— Your task —
The expected output is a copy of every line in the records with the string "beside".

— Data for this task —
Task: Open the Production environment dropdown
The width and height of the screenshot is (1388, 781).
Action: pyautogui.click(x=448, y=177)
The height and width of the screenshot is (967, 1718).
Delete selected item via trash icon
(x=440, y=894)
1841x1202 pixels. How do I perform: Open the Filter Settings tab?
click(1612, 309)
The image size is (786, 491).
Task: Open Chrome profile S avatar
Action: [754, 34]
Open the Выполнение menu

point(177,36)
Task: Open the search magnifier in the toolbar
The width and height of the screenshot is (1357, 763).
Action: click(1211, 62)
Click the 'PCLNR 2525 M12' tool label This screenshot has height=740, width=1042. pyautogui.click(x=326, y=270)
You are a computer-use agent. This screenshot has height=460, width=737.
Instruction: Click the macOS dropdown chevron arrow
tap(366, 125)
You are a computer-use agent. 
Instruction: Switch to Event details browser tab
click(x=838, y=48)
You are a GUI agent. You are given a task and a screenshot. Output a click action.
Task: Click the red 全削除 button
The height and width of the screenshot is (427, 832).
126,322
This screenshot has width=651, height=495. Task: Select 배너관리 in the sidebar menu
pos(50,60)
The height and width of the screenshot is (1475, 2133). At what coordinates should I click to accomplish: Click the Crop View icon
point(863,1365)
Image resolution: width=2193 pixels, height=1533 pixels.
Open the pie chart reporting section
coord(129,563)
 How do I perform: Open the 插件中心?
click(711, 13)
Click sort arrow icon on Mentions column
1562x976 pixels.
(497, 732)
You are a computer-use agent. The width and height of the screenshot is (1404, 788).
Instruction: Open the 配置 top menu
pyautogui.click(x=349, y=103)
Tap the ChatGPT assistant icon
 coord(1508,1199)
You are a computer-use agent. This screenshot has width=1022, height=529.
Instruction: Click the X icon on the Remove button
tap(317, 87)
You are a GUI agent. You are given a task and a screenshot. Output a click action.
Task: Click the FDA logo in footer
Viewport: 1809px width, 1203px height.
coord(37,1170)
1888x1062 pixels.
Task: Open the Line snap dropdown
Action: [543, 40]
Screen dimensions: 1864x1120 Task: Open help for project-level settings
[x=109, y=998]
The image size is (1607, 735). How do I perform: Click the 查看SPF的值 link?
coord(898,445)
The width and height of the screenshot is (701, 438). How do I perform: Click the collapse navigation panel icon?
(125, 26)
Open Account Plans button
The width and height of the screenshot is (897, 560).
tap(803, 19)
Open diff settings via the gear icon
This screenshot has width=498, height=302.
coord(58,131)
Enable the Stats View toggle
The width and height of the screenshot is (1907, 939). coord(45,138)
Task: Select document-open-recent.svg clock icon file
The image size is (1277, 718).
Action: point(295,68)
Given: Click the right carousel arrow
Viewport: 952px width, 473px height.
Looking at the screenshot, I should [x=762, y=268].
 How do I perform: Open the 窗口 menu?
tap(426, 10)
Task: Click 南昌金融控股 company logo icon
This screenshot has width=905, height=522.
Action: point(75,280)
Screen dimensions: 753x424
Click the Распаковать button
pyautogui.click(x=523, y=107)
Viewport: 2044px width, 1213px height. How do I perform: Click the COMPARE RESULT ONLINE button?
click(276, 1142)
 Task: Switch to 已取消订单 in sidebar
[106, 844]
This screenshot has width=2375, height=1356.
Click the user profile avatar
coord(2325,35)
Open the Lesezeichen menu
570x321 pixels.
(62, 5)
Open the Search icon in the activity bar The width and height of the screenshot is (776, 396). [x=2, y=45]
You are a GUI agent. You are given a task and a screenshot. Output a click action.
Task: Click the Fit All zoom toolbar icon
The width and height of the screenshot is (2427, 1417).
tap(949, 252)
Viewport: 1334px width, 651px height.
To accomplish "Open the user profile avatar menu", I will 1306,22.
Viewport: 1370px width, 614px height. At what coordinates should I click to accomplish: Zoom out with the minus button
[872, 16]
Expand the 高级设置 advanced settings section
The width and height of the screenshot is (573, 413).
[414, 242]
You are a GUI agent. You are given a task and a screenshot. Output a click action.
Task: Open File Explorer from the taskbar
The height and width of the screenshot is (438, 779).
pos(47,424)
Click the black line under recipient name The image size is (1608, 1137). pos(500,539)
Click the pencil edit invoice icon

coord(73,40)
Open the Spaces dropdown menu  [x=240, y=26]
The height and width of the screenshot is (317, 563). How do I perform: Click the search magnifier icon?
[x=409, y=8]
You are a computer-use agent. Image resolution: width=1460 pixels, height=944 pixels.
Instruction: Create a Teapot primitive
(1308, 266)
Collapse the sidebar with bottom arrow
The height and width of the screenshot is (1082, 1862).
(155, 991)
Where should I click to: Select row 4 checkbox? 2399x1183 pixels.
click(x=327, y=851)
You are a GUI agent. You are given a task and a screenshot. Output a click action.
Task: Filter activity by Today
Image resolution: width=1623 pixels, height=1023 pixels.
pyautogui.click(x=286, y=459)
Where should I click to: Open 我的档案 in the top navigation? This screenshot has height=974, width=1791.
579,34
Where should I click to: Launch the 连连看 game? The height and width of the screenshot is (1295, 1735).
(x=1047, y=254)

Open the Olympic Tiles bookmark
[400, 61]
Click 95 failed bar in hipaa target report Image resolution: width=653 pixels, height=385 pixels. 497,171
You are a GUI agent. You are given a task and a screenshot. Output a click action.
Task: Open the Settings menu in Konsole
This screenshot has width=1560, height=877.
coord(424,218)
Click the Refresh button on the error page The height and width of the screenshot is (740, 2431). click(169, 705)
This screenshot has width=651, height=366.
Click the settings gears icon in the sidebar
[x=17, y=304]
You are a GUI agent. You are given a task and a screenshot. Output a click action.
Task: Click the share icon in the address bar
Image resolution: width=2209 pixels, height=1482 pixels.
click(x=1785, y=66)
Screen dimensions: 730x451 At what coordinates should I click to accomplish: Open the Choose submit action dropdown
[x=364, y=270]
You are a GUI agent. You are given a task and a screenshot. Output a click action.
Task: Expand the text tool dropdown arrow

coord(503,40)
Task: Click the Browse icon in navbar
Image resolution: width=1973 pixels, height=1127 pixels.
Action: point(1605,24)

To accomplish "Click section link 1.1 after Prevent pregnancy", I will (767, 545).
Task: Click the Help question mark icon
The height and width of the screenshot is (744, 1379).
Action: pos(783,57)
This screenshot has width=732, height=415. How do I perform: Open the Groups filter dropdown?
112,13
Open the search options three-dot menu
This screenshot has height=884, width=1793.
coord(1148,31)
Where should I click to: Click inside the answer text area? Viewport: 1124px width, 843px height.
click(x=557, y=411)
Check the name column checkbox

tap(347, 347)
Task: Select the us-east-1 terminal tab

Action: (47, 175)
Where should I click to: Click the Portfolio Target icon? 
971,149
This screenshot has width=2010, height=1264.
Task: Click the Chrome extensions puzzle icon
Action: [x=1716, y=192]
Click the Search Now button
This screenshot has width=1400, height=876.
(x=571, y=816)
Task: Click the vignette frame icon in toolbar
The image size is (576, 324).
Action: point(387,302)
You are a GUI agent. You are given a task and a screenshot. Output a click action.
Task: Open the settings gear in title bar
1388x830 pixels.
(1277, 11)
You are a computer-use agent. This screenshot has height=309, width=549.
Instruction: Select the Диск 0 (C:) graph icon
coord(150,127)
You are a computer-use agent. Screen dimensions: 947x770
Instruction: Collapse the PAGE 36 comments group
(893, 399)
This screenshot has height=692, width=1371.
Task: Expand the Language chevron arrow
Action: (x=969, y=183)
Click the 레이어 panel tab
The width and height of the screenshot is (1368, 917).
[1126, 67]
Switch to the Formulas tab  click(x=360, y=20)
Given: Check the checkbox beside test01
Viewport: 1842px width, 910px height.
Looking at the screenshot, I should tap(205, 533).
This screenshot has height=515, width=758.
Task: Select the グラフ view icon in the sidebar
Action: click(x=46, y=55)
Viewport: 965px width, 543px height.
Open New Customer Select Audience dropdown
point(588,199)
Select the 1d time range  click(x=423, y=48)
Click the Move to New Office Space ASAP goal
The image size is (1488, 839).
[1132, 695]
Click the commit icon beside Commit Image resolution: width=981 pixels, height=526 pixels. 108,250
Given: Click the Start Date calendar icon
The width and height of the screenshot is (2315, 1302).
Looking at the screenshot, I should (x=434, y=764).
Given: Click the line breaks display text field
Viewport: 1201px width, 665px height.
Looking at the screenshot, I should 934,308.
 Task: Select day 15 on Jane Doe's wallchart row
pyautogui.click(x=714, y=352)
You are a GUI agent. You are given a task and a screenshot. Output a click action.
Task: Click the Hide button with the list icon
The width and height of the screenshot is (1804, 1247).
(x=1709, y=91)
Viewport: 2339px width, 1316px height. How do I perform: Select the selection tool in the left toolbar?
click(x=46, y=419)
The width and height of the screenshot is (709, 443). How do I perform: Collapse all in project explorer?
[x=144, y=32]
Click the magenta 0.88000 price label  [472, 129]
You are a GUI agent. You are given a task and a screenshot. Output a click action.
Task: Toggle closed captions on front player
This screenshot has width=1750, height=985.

— Your response —
Given: Check the checkbox beside test01
Click the commit icon beside Commit Image resolution: width=981 pixels, height=526 pixels. 108,250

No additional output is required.